Magnetic beads can be coated with specific affinity ligands for antigens, antibodies, proteins or nucleic acids. After the magnetic beads are incubated with the sample, magnetic force is applied to the beads (and attached biomolecules) in order to collect the beads into a concentrated pellet. Once separation is completed, the supernatant can be easily removed and the biomolecule bound to the beads can be eluted from the magnetic beads.
The ability to manipulate the magnetic beads using magnetic force makes the washing steps easier and faster than using agarose, sepharose or silica beads. The purified product can also be recovered in a more concentrated form using magnetic separation method.
Here are some tips for new users:
1. Resuspend your beads thoroughly
Magnetic beads need to have enough magnetic contents to allow simple pull down by a magnet. Conventional magnetic beads have sizes above 1 µm (1 µm = 1000nm). Newer beads are developed with much smaller sizes (down to a couple hundreds of nanometers) to increase beads surface area. This results in increased binding capacity and improved dispersion. Magnetic beads are heavy particles comprised of iron oxide so they sediment over time. The larger the size of the beads are, the faster they sediment.
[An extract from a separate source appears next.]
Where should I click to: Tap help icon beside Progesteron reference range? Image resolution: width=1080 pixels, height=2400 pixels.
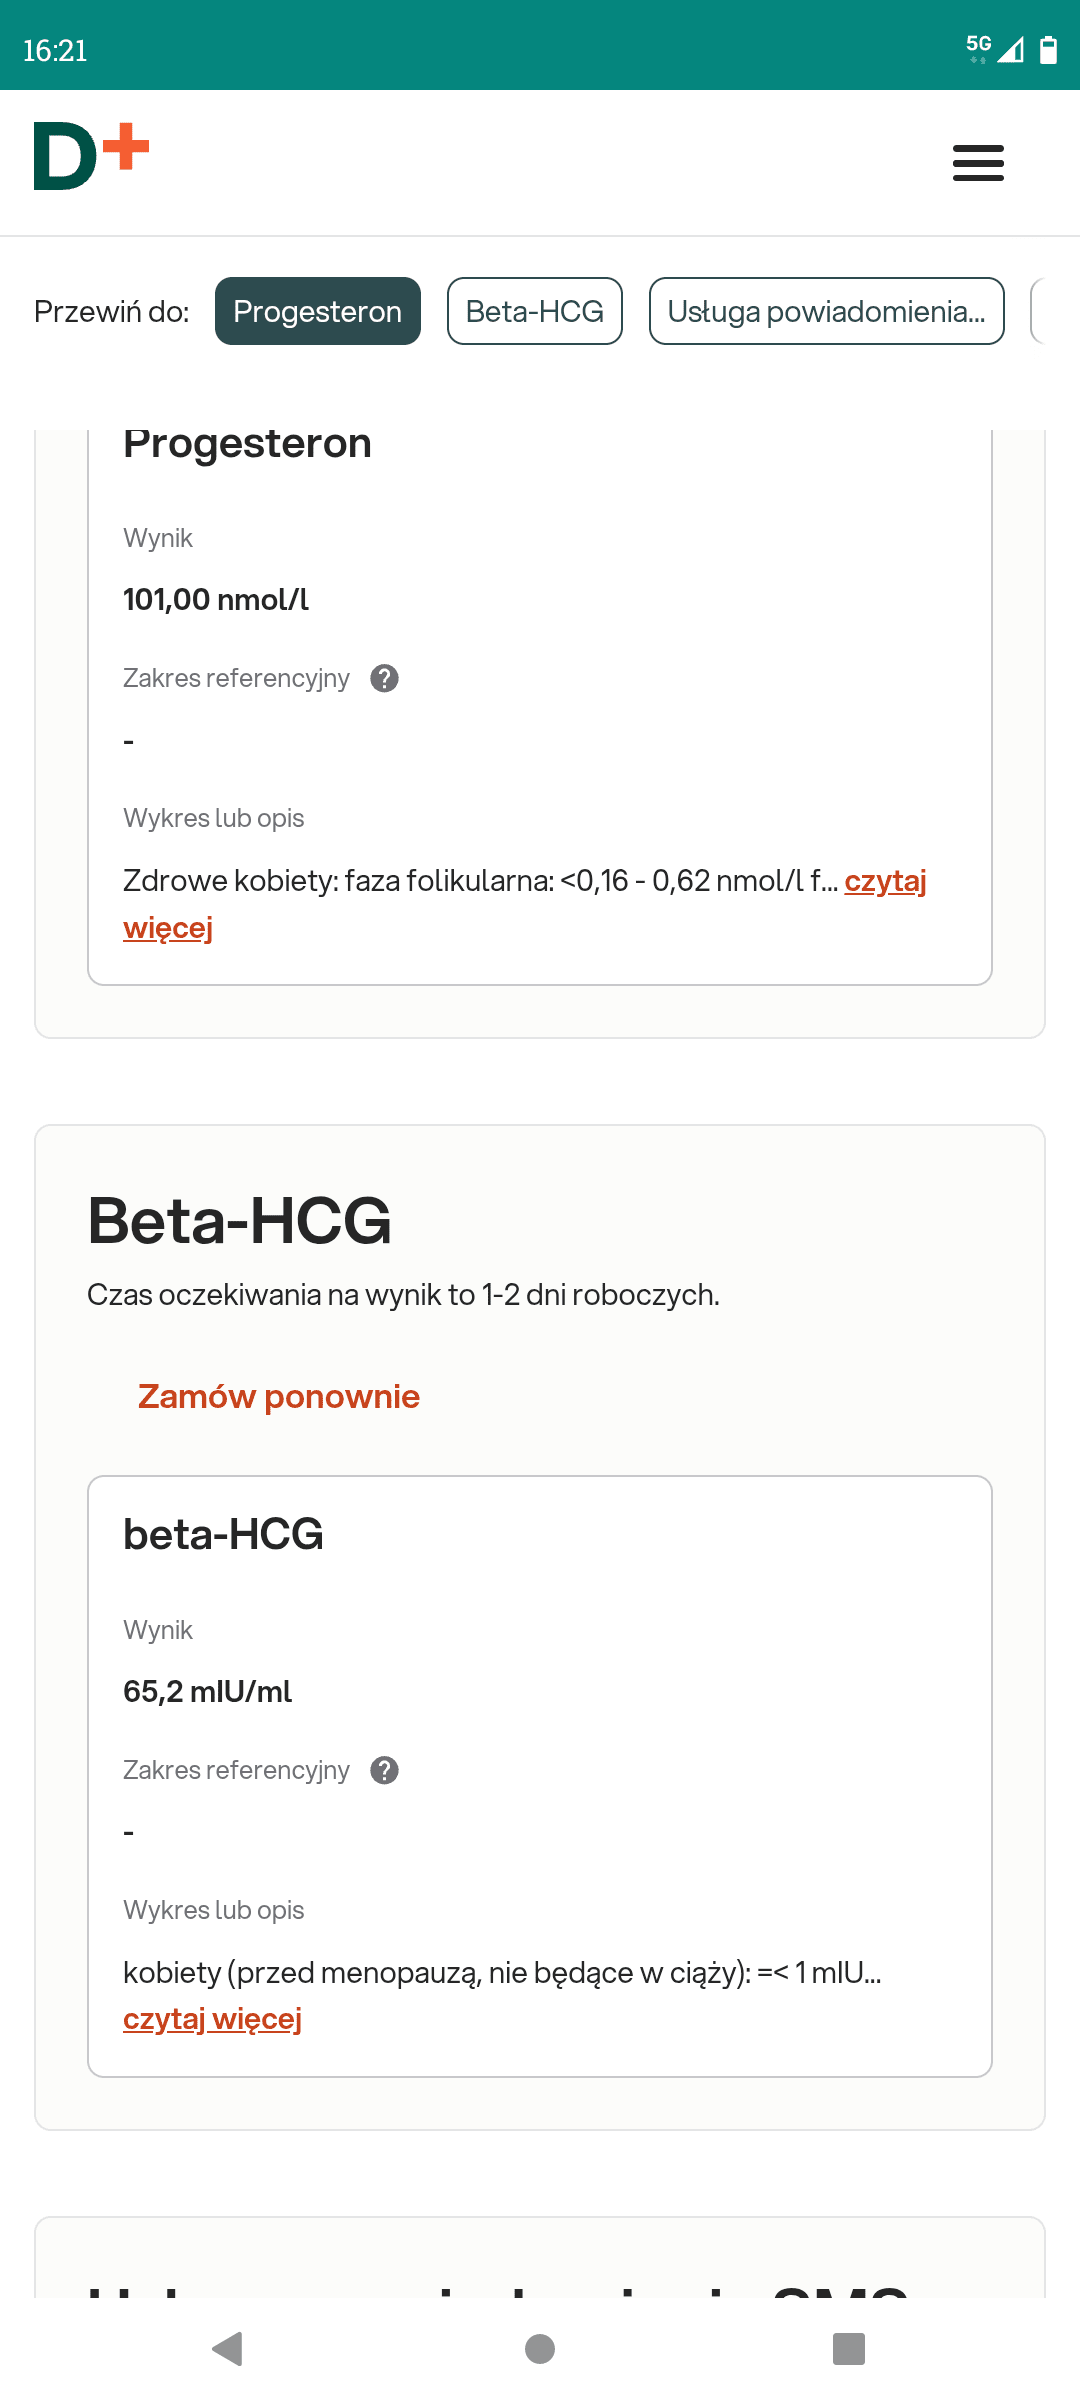(x=384, y=678)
It is important to vortex and thoroughly resuspend the magnetic beads before use to redisperse the beads and to ensure consistency between the aliquots.
2. Wash your beads
Increase the number of washing steps helps to reduce non-specific binding to the beads.When washing the magnetic beads with either ethanol (for nucleic purification) or wash buffer, use enough wash solution to cover the pellet.
3. Know the properties of your beads
Magnetic beads come in different sizes, shapes, magnetic response, coatings, buffer conditions, and functional groups that are attached to them. These variables affect the properties of the beads. It is important to get the basic information of the beads to better understand how to handle them.
4. Capture the beads
Generally the magnetic beads are attracted to the magnet and form a pellet within a minute. Prolong the attraction of the magnetic beads to the magnet to ensure all beads are recovered.
5. Do not disturb the bead pellet when removing the wash solution
When removing the wash solution or supernatant, angle the pipette tip so that the tip does not touch the pellet of magnetic beads. This prevents re-mixing of beads with supernatant. Use a magnetic rack with a slanted side so the bead pellet is concentrated on one side of the tube’s wall. This makes it much easier to remove the supernatant.